A demographic paradigm shift took place in lockdown, with this study finding the proportion of female patients significantly increased during the lockdown period, constituting 40% of patients with maxillofacial fractures during lockdown compared to 26.8% outside lockdown. Furthermore, female subjects accounted for 100% of the domestic violence-related (DV) presentations during lockdown which, sadly, increased fivefold in proportion compared to outside lockdown (6.7% compared to 1.1% outside lockdown, P = 0.006). This finding is corroborated by the Victorian Crime Statistics Agency report of a 9% increase in family violence incidents brought to the police in 2020 compared to 2019 [14]. Even more alarming is that DV-related injuries may be underestimated due to increased barriers to help-seeking given stay-at-home orders and social distancing.
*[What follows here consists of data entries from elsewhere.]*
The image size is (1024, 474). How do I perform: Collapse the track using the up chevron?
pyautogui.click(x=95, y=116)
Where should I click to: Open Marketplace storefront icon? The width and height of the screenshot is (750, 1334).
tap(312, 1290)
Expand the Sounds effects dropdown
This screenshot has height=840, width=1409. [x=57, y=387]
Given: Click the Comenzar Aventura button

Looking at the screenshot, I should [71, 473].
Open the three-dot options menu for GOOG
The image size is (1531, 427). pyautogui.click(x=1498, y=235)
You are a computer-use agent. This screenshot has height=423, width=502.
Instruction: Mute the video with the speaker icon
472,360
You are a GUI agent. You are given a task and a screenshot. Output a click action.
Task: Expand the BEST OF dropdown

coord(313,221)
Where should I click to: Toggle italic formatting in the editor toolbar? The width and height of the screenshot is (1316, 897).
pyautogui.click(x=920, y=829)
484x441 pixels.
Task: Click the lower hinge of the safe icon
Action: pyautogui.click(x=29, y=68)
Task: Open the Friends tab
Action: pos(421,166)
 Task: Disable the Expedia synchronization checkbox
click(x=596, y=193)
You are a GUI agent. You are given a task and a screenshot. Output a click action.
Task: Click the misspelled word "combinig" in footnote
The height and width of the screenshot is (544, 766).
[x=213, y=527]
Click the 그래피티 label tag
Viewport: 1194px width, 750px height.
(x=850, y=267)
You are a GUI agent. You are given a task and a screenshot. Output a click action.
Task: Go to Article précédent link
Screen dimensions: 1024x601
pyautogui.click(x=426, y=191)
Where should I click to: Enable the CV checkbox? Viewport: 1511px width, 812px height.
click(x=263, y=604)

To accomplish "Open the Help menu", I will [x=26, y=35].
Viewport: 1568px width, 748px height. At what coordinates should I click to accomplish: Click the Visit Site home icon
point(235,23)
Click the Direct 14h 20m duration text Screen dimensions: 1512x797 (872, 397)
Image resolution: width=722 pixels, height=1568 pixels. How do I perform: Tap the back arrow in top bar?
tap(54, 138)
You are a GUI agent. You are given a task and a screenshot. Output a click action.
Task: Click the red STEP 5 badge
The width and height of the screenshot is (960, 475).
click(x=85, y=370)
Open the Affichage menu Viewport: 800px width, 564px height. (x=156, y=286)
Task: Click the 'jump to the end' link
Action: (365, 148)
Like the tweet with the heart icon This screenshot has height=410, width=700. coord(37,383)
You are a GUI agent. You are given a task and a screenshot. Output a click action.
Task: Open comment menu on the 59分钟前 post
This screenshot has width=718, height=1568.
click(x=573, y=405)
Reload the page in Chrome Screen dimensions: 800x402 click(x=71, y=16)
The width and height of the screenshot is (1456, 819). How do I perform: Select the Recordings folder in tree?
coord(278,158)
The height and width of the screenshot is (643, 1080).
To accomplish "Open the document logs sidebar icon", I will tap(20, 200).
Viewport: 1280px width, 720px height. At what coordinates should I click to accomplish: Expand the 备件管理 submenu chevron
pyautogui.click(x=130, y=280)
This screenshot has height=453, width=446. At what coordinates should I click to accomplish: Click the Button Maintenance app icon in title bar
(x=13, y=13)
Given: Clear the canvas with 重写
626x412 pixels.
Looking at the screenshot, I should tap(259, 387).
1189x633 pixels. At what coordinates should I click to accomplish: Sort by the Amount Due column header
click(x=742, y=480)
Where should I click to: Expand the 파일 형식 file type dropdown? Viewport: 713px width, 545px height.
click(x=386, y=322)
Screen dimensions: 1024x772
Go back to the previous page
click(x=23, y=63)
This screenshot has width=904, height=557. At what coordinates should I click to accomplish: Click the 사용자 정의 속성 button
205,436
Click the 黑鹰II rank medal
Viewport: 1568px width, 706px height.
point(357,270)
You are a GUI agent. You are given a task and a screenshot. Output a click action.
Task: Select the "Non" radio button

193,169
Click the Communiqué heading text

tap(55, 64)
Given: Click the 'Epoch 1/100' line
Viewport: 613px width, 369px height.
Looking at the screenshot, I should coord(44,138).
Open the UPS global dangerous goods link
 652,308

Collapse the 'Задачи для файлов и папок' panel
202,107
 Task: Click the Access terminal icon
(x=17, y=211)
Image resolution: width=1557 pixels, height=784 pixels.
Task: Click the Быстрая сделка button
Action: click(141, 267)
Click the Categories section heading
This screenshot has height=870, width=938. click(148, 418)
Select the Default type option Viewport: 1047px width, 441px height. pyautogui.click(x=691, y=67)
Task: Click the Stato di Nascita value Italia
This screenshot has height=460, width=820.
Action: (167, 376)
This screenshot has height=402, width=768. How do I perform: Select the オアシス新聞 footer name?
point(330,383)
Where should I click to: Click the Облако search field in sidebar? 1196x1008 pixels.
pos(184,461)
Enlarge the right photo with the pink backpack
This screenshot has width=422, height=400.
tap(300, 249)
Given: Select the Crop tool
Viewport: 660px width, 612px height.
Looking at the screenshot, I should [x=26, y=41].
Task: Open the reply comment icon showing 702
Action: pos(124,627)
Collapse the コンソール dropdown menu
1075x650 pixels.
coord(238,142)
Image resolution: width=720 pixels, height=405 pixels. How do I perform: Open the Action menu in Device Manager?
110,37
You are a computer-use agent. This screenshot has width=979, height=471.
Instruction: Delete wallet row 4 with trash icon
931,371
The sequelae of social restrictions, home confinement, and isolation include increased incidence of mental health-related issues, difficulty in finding appropriate medical care and medications, and psychological stress associated with financial loss and social isolation [15]. These stressors are likely contributors to the observed increase in domestic violence. People may also be more prone to self-medication, as suggested by the doubling in the proportion of patients intoxicated with other substances during lockdown (13.3% compared to 5.2% outside lockdown, P = 0.02).

One fortuitous by-product of restrictions was a significant decrease in the incidence and overall proportion of alcohol-related injuries, with the rate of alcohol related maxillofacial fractures outside of lockdown being three times greater than during the lockdown periods. In Australia, the overall purchasing of alcohol during the COVID-19 lockdowns did not significantly change [16]; however, the closure of licenced premises reduced consumption of harmful levels of alcohol [17]. The pattern of alcohol-related injuries in this study suggests that alcohol consumption alone may not be sufficient to cause increases in maxillofacial trauma, and that opening of licenced premises and gathering of crowds are essential components in the aetiology of interpersonal violence.

An Australian–UK study suggested that rates of interpersonal violence decreasing during the COVID-19 lockdown period may have been a consequence of the closure of licenced premises resulting in reduced sale and consumption of alcohol; however, they did not present data on alcohol-related maxillofacial fractures [8]. A Seattle-based study by Ludwig et al. produced conflicting results, as they reported an increase in the proportion of interpersonal violence-related injury [10]. However, this study was in a population in Seattle Washington during a time of civil unrest and rioting, and this may have impacted their numbers of interpersonal violence.

One limitation of this study is sample size—over the 181-day lockdown period, there were only 75 presentations of maxillofacial fractures. However, this sample size is larger than previous studies: one over a 7-week period with only 38 patients [13] and another over an 8-week period of 73 cases in an Australian population and 37 patients in a UK population [8]. Larger studies include a multicentre French study of 106 presentations [11] and a study from Washington, USA, of 235 maxillofacial fractures [12].

Lastly, patient and injury characteristics were obtained retrospectively from medical records, thus reliant on clinician notes. Prospective, standardised data collection would improve the accuracy of results and reliable comparability.

The findings from this study show that the COVID-19 restrictions implemented in Melbourne, Australia, in 2020 had a significant impact on the patterns of maxillofacial trauma presenting to our institution. While restrictions on licenced premises reduced rates of interpersonal violence and alcohol-related maxillofacial trauma, this appeared to come at the cost of a higher proportion of injuries to females, increased falls, and domestic violence-related cases. Also noted was an increased proportion of injuries sustained under the influence of illicit substances. The unintended consequences of social restrictions made necessary by the 2020 COVID-19 pandemic serve as a harbinger for just some of the future challenges we as clinicians and as a society are likely to face moving forward.